Rewrite the records below as a Markdown table with two columns, Row and Line. Number each row and leave out blank lines.

(Rows showing where targets appear)
★ ★ ★ ★
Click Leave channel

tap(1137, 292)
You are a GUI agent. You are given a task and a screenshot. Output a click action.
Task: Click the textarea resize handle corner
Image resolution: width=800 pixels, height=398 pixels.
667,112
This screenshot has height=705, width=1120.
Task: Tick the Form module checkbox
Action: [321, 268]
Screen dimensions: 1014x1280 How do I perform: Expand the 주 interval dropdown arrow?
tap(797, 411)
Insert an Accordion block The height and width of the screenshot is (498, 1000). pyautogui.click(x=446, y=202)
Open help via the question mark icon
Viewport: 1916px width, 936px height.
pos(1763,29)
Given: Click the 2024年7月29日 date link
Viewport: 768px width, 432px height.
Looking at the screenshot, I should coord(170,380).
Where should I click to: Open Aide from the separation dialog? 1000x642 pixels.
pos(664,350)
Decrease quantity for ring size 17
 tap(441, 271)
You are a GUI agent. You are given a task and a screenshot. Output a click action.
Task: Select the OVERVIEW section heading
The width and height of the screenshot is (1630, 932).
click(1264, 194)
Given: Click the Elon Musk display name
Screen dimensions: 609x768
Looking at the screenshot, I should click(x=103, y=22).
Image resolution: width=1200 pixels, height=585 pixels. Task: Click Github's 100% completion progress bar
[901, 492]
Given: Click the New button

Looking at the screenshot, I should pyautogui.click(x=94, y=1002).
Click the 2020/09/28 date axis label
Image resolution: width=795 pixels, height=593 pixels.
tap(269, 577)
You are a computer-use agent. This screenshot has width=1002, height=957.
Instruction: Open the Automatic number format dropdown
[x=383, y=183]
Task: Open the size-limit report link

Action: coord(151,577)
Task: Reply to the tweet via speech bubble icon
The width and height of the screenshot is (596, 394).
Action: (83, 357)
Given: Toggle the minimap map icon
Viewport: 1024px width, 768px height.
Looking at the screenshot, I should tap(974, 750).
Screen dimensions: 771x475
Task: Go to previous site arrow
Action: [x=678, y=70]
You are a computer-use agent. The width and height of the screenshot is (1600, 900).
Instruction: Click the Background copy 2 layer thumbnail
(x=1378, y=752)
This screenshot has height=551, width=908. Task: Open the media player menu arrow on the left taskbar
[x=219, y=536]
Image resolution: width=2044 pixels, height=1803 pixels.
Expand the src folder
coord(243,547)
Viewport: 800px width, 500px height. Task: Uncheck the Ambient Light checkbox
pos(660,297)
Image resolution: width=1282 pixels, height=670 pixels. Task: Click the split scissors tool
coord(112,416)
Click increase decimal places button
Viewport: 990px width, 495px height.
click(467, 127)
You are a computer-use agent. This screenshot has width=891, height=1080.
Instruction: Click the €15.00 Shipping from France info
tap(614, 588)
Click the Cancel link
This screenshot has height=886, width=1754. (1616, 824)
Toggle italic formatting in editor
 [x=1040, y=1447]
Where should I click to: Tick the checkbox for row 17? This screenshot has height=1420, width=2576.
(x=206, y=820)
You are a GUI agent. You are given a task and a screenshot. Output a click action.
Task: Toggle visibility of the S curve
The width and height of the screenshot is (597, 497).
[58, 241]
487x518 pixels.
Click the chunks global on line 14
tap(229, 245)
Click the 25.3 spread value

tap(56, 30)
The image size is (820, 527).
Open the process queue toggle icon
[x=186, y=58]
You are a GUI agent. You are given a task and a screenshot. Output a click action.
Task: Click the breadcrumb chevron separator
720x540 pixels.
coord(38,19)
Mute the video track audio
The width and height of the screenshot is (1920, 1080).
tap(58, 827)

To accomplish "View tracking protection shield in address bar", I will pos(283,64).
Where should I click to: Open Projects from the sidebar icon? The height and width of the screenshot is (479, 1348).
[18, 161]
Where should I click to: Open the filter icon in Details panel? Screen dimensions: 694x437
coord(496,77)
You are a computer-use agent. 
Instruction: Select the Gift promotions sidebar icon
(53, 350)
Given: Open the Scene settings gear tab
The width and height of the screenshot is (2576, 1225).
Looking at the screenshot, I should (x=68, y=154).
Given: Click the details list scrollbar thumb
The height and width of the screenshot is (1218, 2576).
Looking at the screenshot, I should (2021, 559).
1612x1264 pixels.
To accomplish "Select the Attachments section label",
★ ★ ★ ★
Solution to the exercise →
| Row | Line |
|---|---|
| 1 | Click Leave channel |
| 2 | tap(1137, 292) |
| 3 | You are a GUI agent. You are given a task and a screenshot. Output a click action. |
| 4 | Task: Click the textarea resize handle corner |
| 5 | Image resolution: width=800 pixels, height=398 pixels. |
| 6 | 667,112 |
| 7 | This screenshot has height=705, width=1120. |
| 8 | Task: Tick the Form module checkbox |
| 9 | Action: [321, 268] |
| 10 | Screen dimensions: 1014x1280 How do I perform: Expand the 주 interval dropdown arrow? |
| 11 | tap(797, 411) |
| 12 | Insert an Accordion block The height and width of the screenshot is (498, 1000). pyautogui.click(x=446, y=202) |
| 13 | Open help via the question mark icon |
| 14 | Viewport: 1916px width, 936px height. |
| 15 | pos(1763,29) |
| 16 | Given: Click the 2024年7月29日 date link |
| 17 | Viewport: 768px width, 432px height. |
| 18 | Looking at the screenshot, I should coord(170,380). |
| 19 | Where should I click to: Open Aide from the separation dialog? 1000x642 pixels. |
| 20 | pos(664,350) |
| 21 | Decrease quantity for ring size 17 |
| 22 |  tap(441, 271) |
| 23 | You are a GUI agent. You are given a task and a screenshot. Output a click action. |
| 24 | Task: Select the OVERVIEW section heading |
| 25 | The width and height of the screenshot is (1630, 932). |
| 26 | click(1264, 194) |
| 27 | Given: Click the Elon Musk display name |
| 28 | Screen dimensions: 609x768 |
| 29 | Looking at the screenshot, I should click(x=103, y=22). |
| 30 | Image resolution: width=1200 pixels, height=585 pixels. Task: Click Github's 100% completion progress bar |
| 31 | [901, 492] |
| 32 | Given: Click the New button |
| 33 | Looking at the screenshot, I should pyautogui.click(x=94, y=1002). |
| 34 | Click the 2020/09/28 date axis label |
| 35 | Image resolution: width=795 pixels, height=593 pixels. |
| 36 | tap(269, 577) |
| 37 | You are a computer-use agent. This screenshot has width=1002, height=957. |
| 38 | Instruction: Open the Automatic number format dropdown |
| 39 | [x=383, y=183] |
| 40 | Task: Open the size-limit report link |
| 41 | Action: coord(151,577) |
| 42 | Task: Reply to the tweet via speech bubble icon |
| 43 | The width and height of the screenshot is (596, 394). |
| 44 | Action: (83, 357) |
| 45 | Given: Toggle the minimap map icon |
| 46 | Viewport: 1024px width, 768px height. |
| 47 | Looking at the screenshot, I should tap(974, 750). |
| 48 | Screen dimensions: 771x475 |
| 49 | Task: Go to previous site arrow |
| 50 | Action: [x=678, y=70] |
| 51 | You are a computer-use agent. The width and height of the screenshot is (1600, 900). |
| 52 | Instruction: Click the Background copy 2 layer thumbnail |
| 53 | (x=1378, y=752) |
| 54 | This screenshot has height=551, width=908. Task: Open the media player menu arrow on the left taskbar |
| 55 | [x=219, y=536] |
| 56 | Image resolution: width=2044 pixels, height=1803 pixels. |
| 57 | Expand the src folder |
| 58 | coord(243,547) |
| 59 | Viewport: 800px width, 500px height. Task: Uncheck the Ambient Light checkbox |
| 60 | pos(660,297) |
| 61 | Image resolution: width=1282 pixels, height=670 pixels. Task: Click the split scissors tool |
| 62 | coord(112,416) |
| 63 | Click increase decimal places button |
| 64 | Viewport: 990px width, 495px height. |
| 65 | click(467, 127) |
| 66 | You are a computer-use agent. This screenshot has width=891, height=1080. |
| 67 | Instruction: Click the €15.00 Shipping from France info |
| 68 | tap(614, 588) |
| 69 | Click the Cancel link |
| 70 | This screenshot has height=886, width=1754. (1616, 824) |
| 71 | Toggle italic formatting in editor |
| 72 |  [x=1040, y=1447] |
| 73 | Where should I click to: Tick the checkbox for row 17? This screenshot has height=1420, width=2576. |
| 74 | (x=206, y=820) |
| 75 | You are a GUI agent. You are given a task and a screenshot. Output a click action. |
| 76 | Task: Toggle visibility of the S curve |
| 77 | The width and height of the screenshot is (597, 497). |
| 78 | [58, 241] |
| 79 | 487x518 pixels. |
| 80 | Click the chunks global on line 14 |
| 81 | tap(229, 245) |
| 82 | Click the 25.3 spread value |
| 83 | tap(56, 30) |
| 84 | The image size is (820, 527). |
| 85 | Open the process queue toggle icon |
| 86 | [x=186, y=58] |
| 87 | You are a GUI agent. You are given a task and a screenshot. Output a click action. |
| 88 | Task: Click the breadcrumb chevron separator |
| 89 | 720x540 pixels. |
| 90 | coord(38,19) |
| 91 | Mute the video track audio |
| 92 | The width and height of the screenshot is (1920, 1080). |
| 93 | tap(58, 827) |
| 94 | To accomplish "View tracking protection shield in address bar", I will pos(283,64). |
| 95 | Where should I click to: Open Projects from the sidebar icon? The height and width of the screenshot is (479, 1348). |
| 96 | [18, 161] |
| 97 | Where should I click to: Open the filter icon in Details panel? Screen dimensions: 694x437 |
| 98 | coord(496,77) |
| 99 | You are a computer-use agent.  |
| 100 | Instruction: Select the Gift promotions sidebar icon |
| 101 | (53, 350) |
| 102 | Given: Open the Scene settings gear tab |
| 103 | The width and height of the screenshot is (2576, 1225). |
| 104 | Looking at the screenshot, I should (x=68, y=154). |
| 105 | Given: Click the details list scrollbar thumb |
| 106 | The height and width of the screenshot is (1218, 2576). |
| 107 | Looking at the screenshot, I should (2021, 559). |
| 108 | 1612x1264 pixels. |
| 109 | To accomplish "Select the Attachments section label", |